Я отпускаю его, и Гомперс падает на место, жалко сутулится на стуле.
– Послушайте, констебль…
Я перебиваю:
– Я детектив!
– Детектив. Они под разными предлогами закрывают франшизы, одну за другой. Ищут предлоги. В Стамфорде. В Монпелье. Если и нас закроют, не знаю, что буду делать. У нас нет сбережений. В смысле у нас с женой… – Голос у него дрожит. – Мы не можем себе позволить…
Я смотрю на него.
– Если я позвоню в Бостон, скажу, что мне нужны последние копии, и объясню зачем, меня… – Он вздыхает, собирается с силами. Я все смотрю на него. – Я скажу: вы знаете, у нас документы пропали. Знаете ли, у нас сотрудницу убили…
Он смотрит на меня круглыми влажными глазами, упрашивает, как ребенок.
– Дайте уж мне здесь досидеть. Дайте досидеть до конца. Пожалуйста, дайте.
Он плачет, кривится, закрывая лицо ладонями. Это утомительно. Люди прикрываются астероидом, будто он оправдывает дурные поступки, жалость к себе, отчаяние и эгоизм. Все прячутся за хвостом кометы, как за маминой юбкой.
– Извините, мистер Гомперс, – я встаю, – но вам придется затребовать эти копии. Мне необходимо знать, какие дела пропали, и, в частности, я хочу услышать от вас, занимался ли какими-то из этих претензий Питер Зелл. Вы меня поняли?
– Понял. – Подтянувшись, он садится более или менее прямо, сморкается в носовой платок. – Я постараюсь.
– Не старайтесь, – говорю я, разворачиваясь к дверям. – У вас время до завтрашнего утра. Сделайте.

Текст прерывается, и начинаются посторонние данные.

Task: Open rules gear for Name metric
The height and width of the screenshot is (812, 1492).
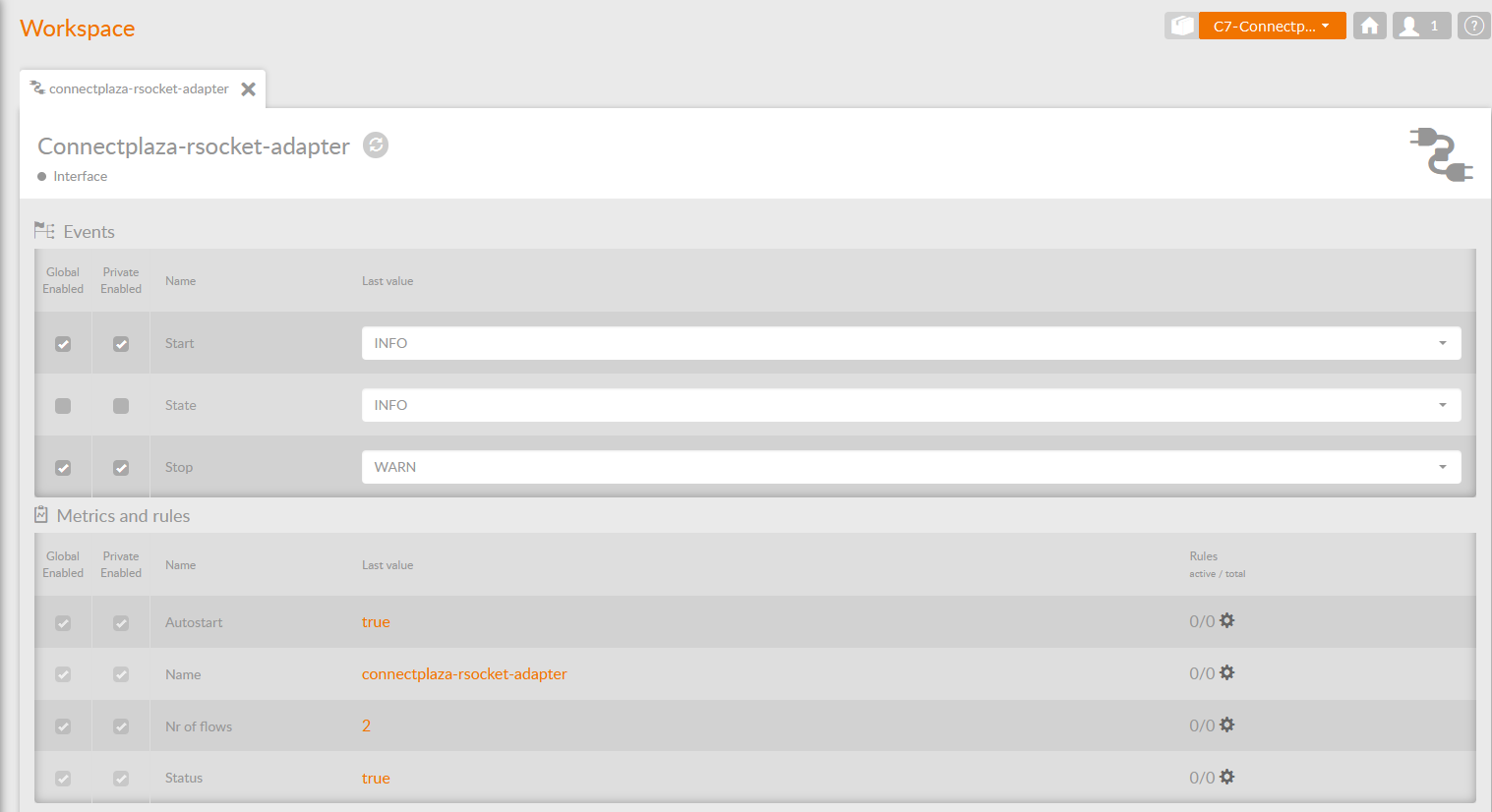Action: 1227,673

Я медленно спускаюсь на первый этаж. Дрожу, потому что вся энергия ушла на Гомперса. А пока я его запугивал, небо решило просыпаться гадкой ледяной моросью, которая косо летит мне в лицо по дороге к машине.
Человек с плакатами на груди и на спине все расхаживает по площади в своей парке и меховой шапке и опять орет: «Ты знаешь, который час?» Я отворачиваюсь, но на этот раз он загораживает мне дорогу. Он поднимает плакат «Нас считают дураками», заслоняясь от меня, как щитом центуриона, и я извиняюсь, но человек не двигается с места. Я узнаю в нем вчерашнего соседа по «Сомерсет», только уже без мотоциклетной куртки, зато с теми же нестрижеными усами, румяными щеками и горестным взглядом.